# EXCERPT
There are also a KB trying to explain something that is unclear in the documentation: https://access.redhat.com/solutions/3154561 This should of course be changed in the original doc instead of being described in a KB.
*** Bug 1579344 has been marked as a duplicate of this bug. ***
Hi Ture! I think this one's going to take a couple of PRs to fix because different changes need to go on different branches. First, the KB. I think using this command, which is in 3.7 and later, makes it much clearer. Do you agree that this change makes the KB unnecessary? https://github.com/openshift/openshift-docs/pull/9601 Second, I'm working on removing the parts of the backup_restore guide in the admin section that are clearer in the day 2 guide. Are you ok with the changes for the rest of the fixes for this bug going in the versions that contain the day 2 guide, which is everything after 3.7?
Hi Ture! I think this one's going to take a couple of PRs to fix because different changes need to go on different branches. First, the KB. I think using this command, which is in 3.7 and later, makes it much clearer. Do you agree that this change makes the KB unnecessary? https://github.com/openshift/openshift-docs/pull/9601 Second, I'm working on removing the parts of the backup_restore guide in the admin section that are clearer in the day 2 guide. Are you ok with the changes for the rest of the fixes for this bug going in the versions that contain the day 2 guide, which are 3.7 and later?
Hi Kathryn! > Do you agree that this change makes the KB unnecessary? https://github.com/openshift/openshift-docs/pull/9601 Yes that PR makes the KB unnecessary. > Are you ok with the changes for the rest of the fixes for this bug going in the versions that contain the day 2 guide, which are 3.7 and later? If the backup and restore instructions end up in the Day Two Operations Guide, that is fine by me, as long as the instructions are complete and in the same location.
Hi Ture! Thanks! My current plan is to put the backup instructions in the day 2 guide and the restore instructions in the admin guide. I think they're related tasks but not in the same workflow. You don't have a version on this bug, so I'm only going to apply the changes goin back to 3.7. @Vikram, how do you unpublish a KB? We'll need to unpublish https://access.redhat.com/solutions/3154561 this sprint.

# TASK TO CARRY OUT
Give the part of the bug thread from "Hi Kathryn! >" up to and including "https://access.redhat.com/solutions/3154561 this sprint." again, changing "admin guide" to "administration guide". The records that follow come from a different source than the bug thread.

# LISTED RECORDS
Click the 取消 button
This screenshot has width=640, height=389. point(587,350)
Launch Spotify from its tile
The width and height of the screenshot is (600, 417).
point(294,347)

# WRITTEN ANSWER
Hi Kathryn! > Do you agree that this change makes the KB unnecessary? https://github.com/openshift/openshift-docs/pull/9601 Yes that PR makes the KB unnecessary. > Are you ok with the changes for the rest of the fixes for this bug going in the versions that contain the day 2 guide, which are 3.7 and later? If the backup and restore instructions end up in the Day Two Operations Guide, that is fine by me, as long as the instructions are complete and in the same location.
Hi Ture! Thanks! My current plan is to put the backup instructions in the day 2 guide and the restore instructions in the administration guide. I think they're related tasks but not in the same workflow. You don't have a version on this bug, so I'm only going to apply the changes goin back to 3.7. @Vikram, how do you unpublish a KB? We'll need to unpublish https://access.redhat.com/solutions/3154561 this sprint.